Diagnosis for cats is slightly more complicated and usually requires a physical exam, blood work, and other blood tests, x-ray, and, in some cases, ultrasound. Though there is no approved drug therapy for cats, infections often resolve on their own, but not before causing irreparable damage. In mild cases, treatment consists of stabilization and management of presenting symptoms. Hospitalization may be recommended to provide therapy including antibiotics, IV fluids, medications to support heart and lung functions in more severe cases. As in dogs, some cases are only treatable by surgical removal of heartworms.
How do I protect my pet from getting heartworm disease?

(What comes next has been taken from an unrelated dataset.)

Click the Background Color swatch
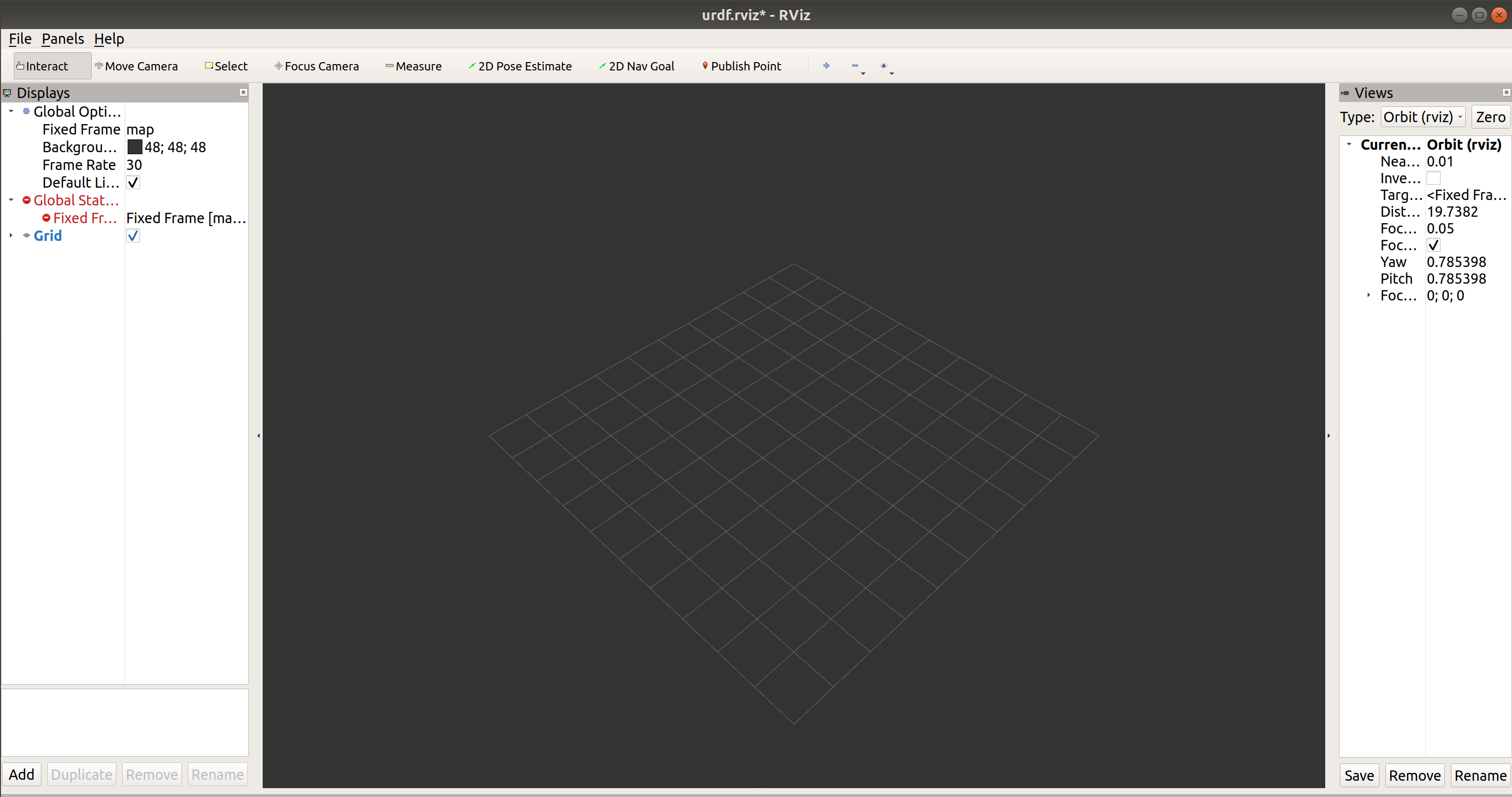Image resolution: width=1512 pixels, height=797 pixels. (x=135, y=147)
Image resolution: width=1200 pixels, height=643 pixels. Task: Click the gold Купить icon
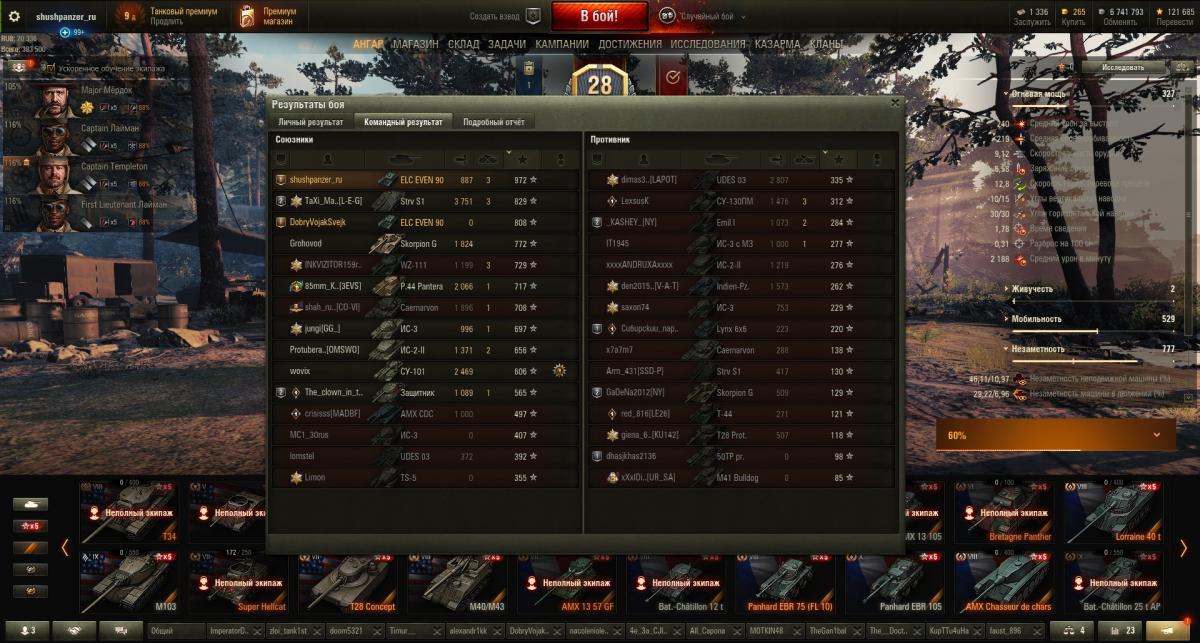pyautogui.click(x=1074, y=12)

In order to protect your pet, the preventative medication must be administered to both cats and dogs on a year-round basis. Although they are typically used to prevent the disease from happening in the first place, these same preventatives are also used to treat an initial infestation and guard against subsequent infections. Preventatives are available in an oral chew, topical gel, oral tablets, or 6-month injections (for dogs). During a dog’s treatment, a 6-month repeat test is necessary to ensure complete resolution. Previously infected dogs need to use life-long preventatives since repeat infection is possible. Some pet owners think skipping preventatives in the winter months is safe, but weather can be unpredictable and it’s easy to start the first dose in the spring on time allowing mosquito populations to build before remembering to treat their pet. Your veterinarian will work with you to find the best prevention for you and your pet ensuring the continued good health of your furry family members.